● **GIVEN REQUEST**
Output the listing below as a Markdown table with the columns No. and Entry, one row for each nonblank line.

● **DATA FOR THIS EXERCISE**
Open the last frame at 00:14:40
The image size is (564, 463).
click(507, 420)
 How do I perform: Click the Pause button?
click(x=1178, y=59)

● **THE RESPONSE**
| No. | Entry |
|---|---|
| 1 | Open the last frame at 00:14:40 |
| 2 | The image size is (564, 463). |
| 3 | click(507, 420) |
| 4 |  How do I perform: Click the Pause button? |
| 5 | click(x=1178, y=59) |